Gap Inc., the group behind Old Navy, Gap, Banana Republic and Athleta, is pushing further into AI-led retail by rolling out two technologies aimed at reducing friction in online apparel buying. The company said it is introducing personalised fit recommendations powered by Bold Metrics’ Agent Sizing Protocol, while also backing Google’s new Universal Commerce Protocol (UCP) to support shopping experiences that happen inside conversational AI and other emerging “agentic” environments.

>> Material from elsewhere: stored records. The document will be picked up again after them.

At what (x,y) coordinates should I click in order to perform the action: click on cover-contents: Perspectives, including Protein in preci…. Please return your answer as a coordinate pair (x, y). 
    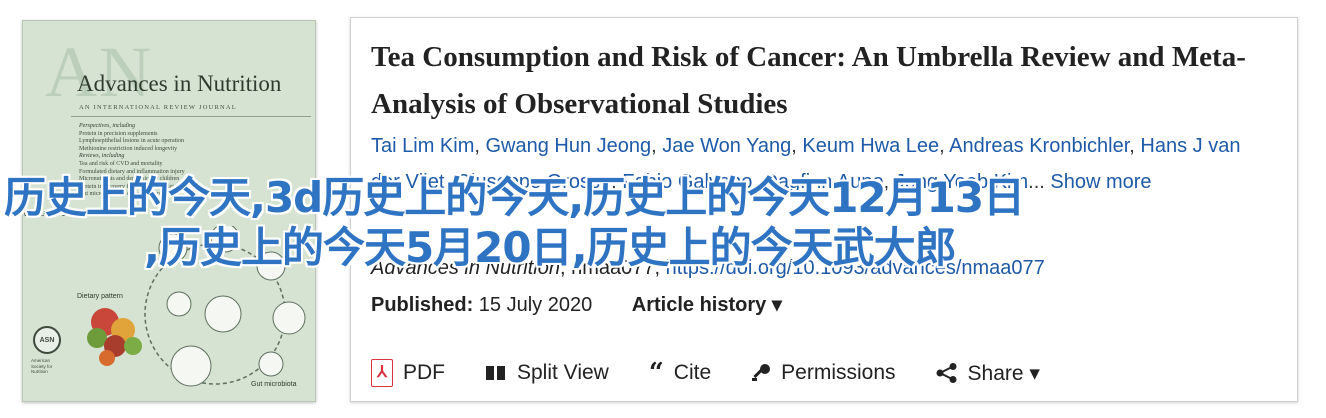
    Looking at the image, I should click on (184, 161).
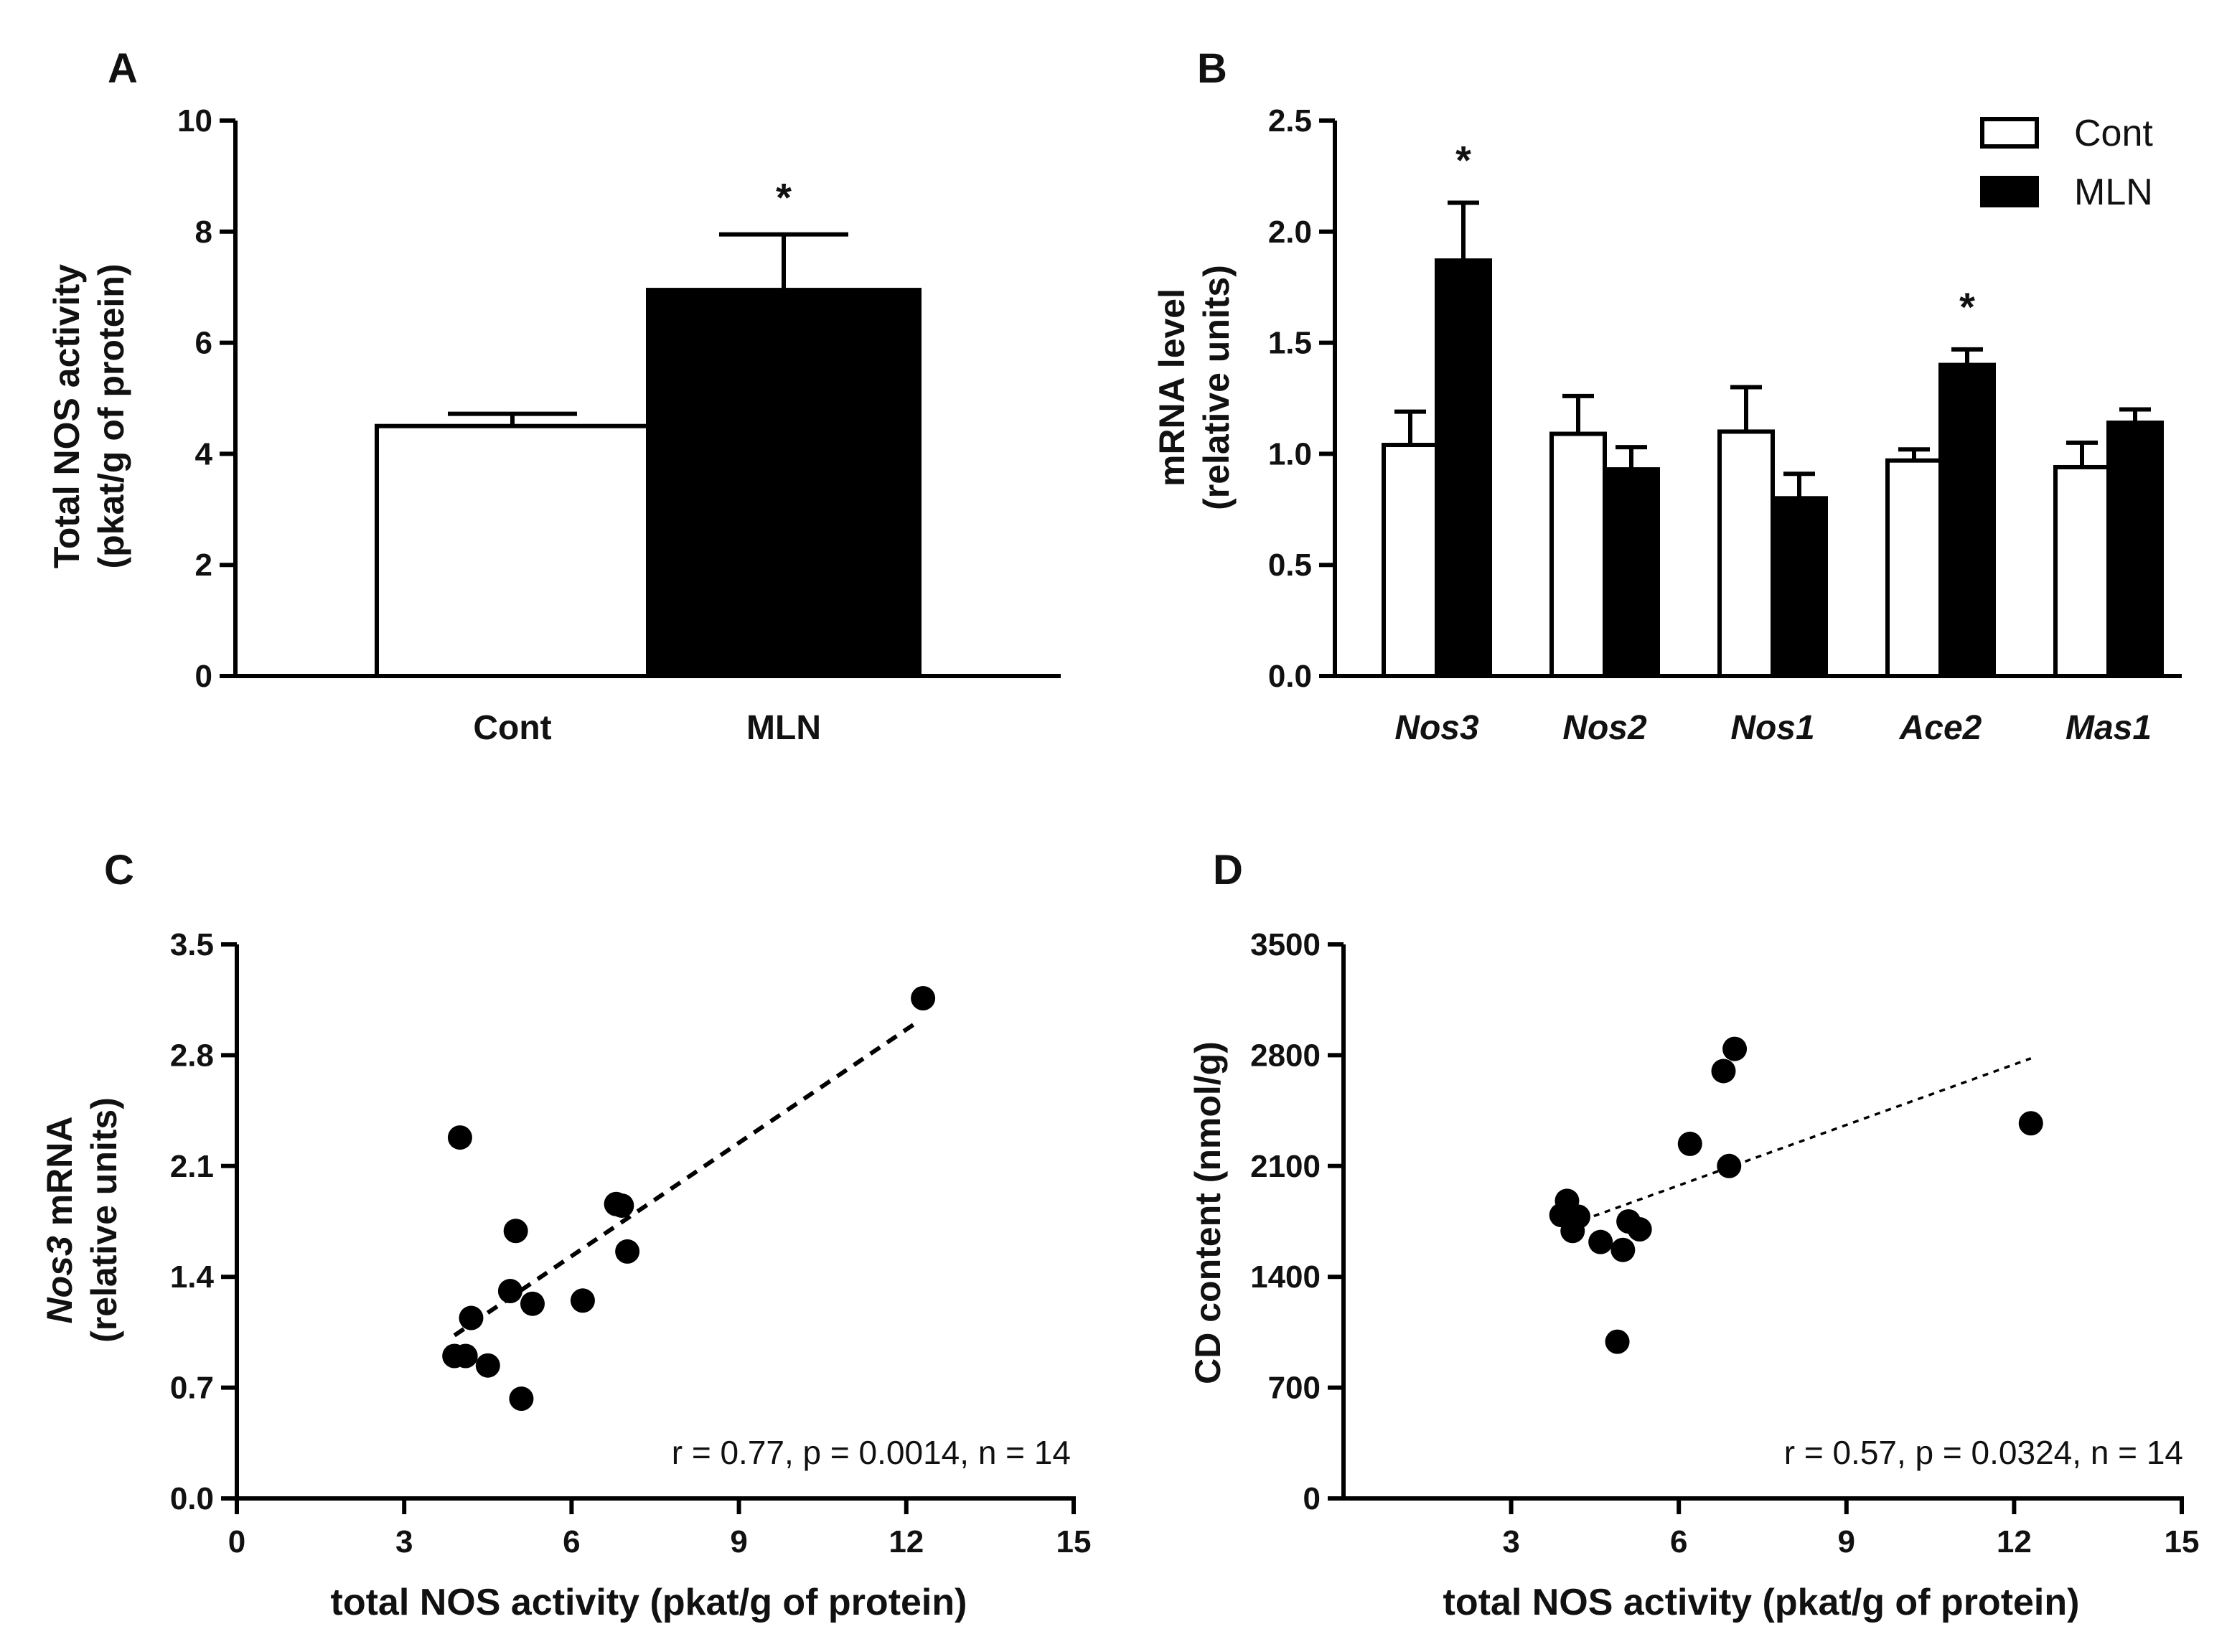 This screenshot has width=2232, height=1652. What do you see at coordinates (1194, 388) in the screenshot?
I see `panel-b-ylabel: mRNA level (relative units)` at bounding box center [1194, 388].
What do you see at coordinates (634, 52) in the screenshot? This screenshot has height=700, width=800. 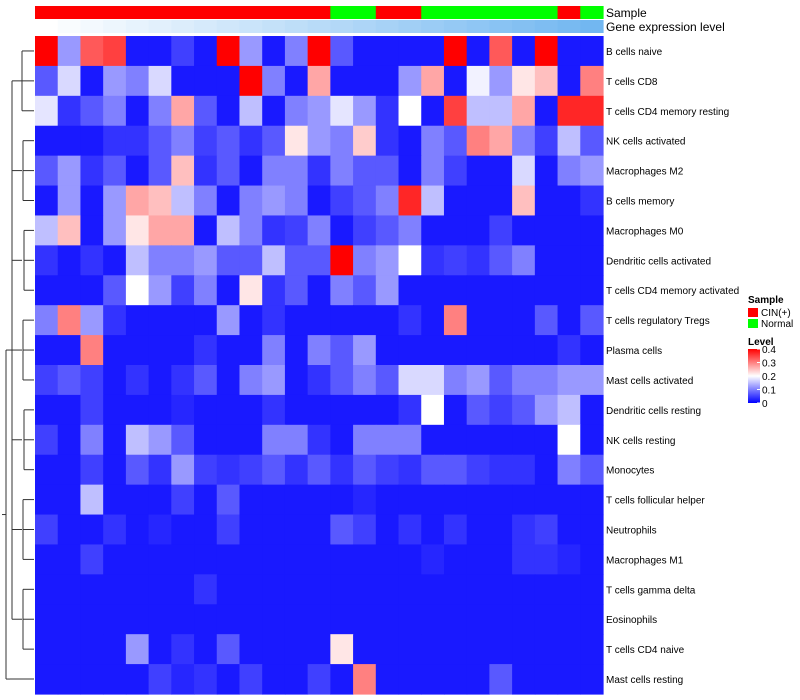 I see `row-label: B cells naive` at bounding box center [634, 52].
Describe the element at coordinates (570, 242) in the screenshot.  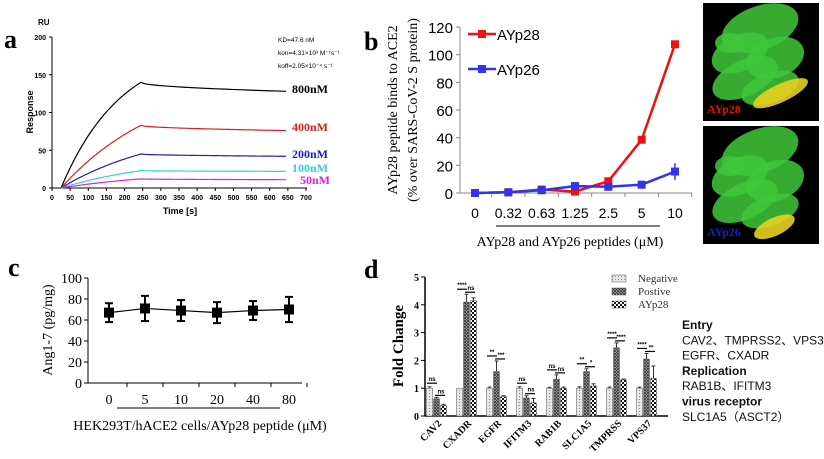
I see `x-axis-label: AYp28 and AYp26 peptides (μM)` at that location.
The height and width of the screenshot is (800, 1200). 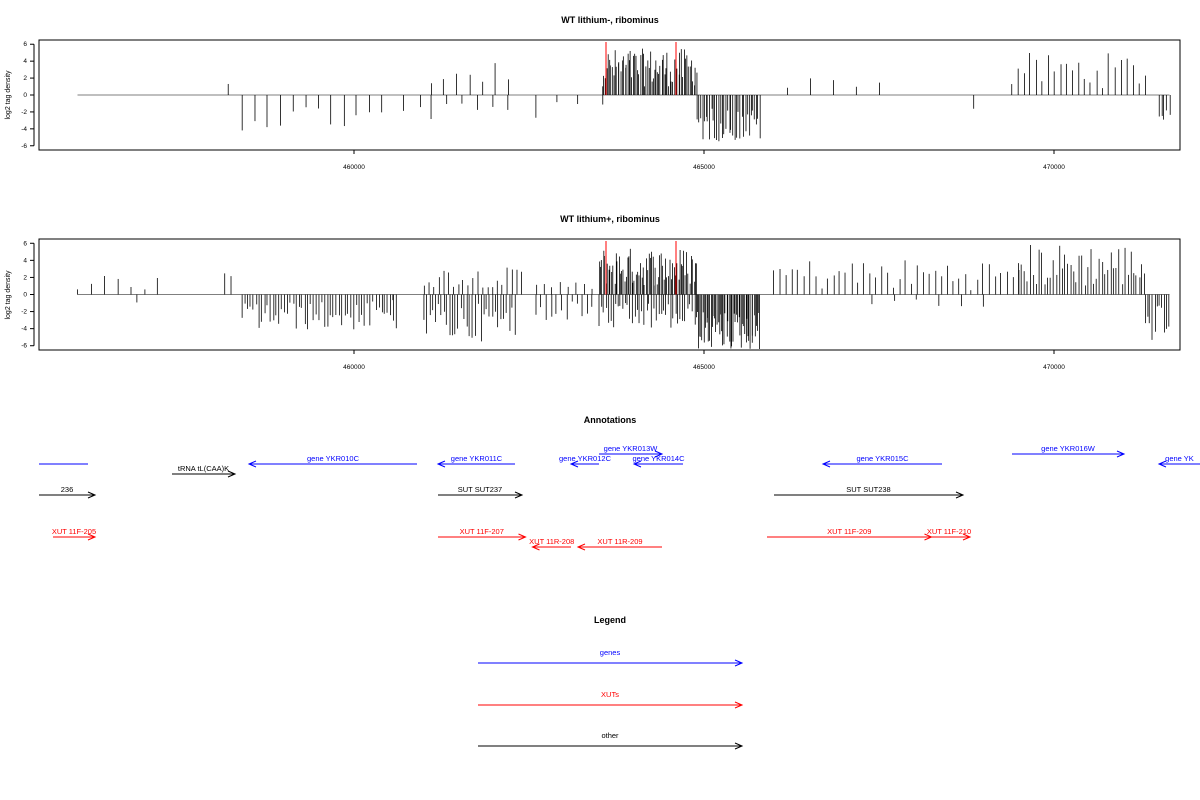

The retailer is positioning the move as more than a set of disconnected experiments. While much of the industry is still piloting narrow AI features, Gap Inc. says it has reworked its digital backbone so AI can run through the entire customer journey. The foundation is built on unified Google Cloud data, an AI-ready architecture and governance standards designed to scale machine-driven decisioning across the business, rather than treating AI as a standalone initiative.
“We are not pursuing AI for novelty,” said Sven Gerjets, Chief Technology Officer, Gap Inc. “These partnerships are about solving real customer problems; helping shoppers feel confident about fit and making it easier to complete a purchase. They also reflect the holistic AI strategy we have built to scale intelligence across the enterprise in a disciplined way that drives measurable value over time.”
Sizing uncertainty remains one of e-commerce apparel’s most persistent conversion blockers, and Gap Inc. is targeting that pain point directly. Through its partnership with Bold Metrics, the company is embedding predictive fit guidance into AI-driven shopping interactions. Instead of sending customers to static size charts, the system is intended to deliver personalised size suggestions within conversational flows—right when shoppers are close to purchasing. By making fit intelligence part of the purchase path, Gap Inc. is effectively treating sizing as a core capability for agentic commerce, where the “shopping assistant” experience guides decision-making in real time.
At the same time, the company is preparing for a shift in how consumers discover and buy products as search behaviour migrates toward AI answer engines. Gap Inc. said its support for Google’s Universal Commerce Protocol is designed to ensure its product data appears correctly and remains ready for transaction in conversational AI contexts, allowing shoppers to move from product discovery to checkout with fewer handoffs.
Under UCP, Gap Inc. expects to make its catalogue purchasable across AI-native environments, including Google Search’s AI Mode and the Gemini app. The aim is to let customers complete purchases while interacting with AI tools, rather than forcing them to revert to traditional browsing and checkout patterns. In practical terms, it is an attempt to keep Gap’s brands present and “buyable” wherever the next generation of shopping journeys occurs—an approach that aligns with the company’s broader push to operationalise agentic commerce rather than treat it as a future concept.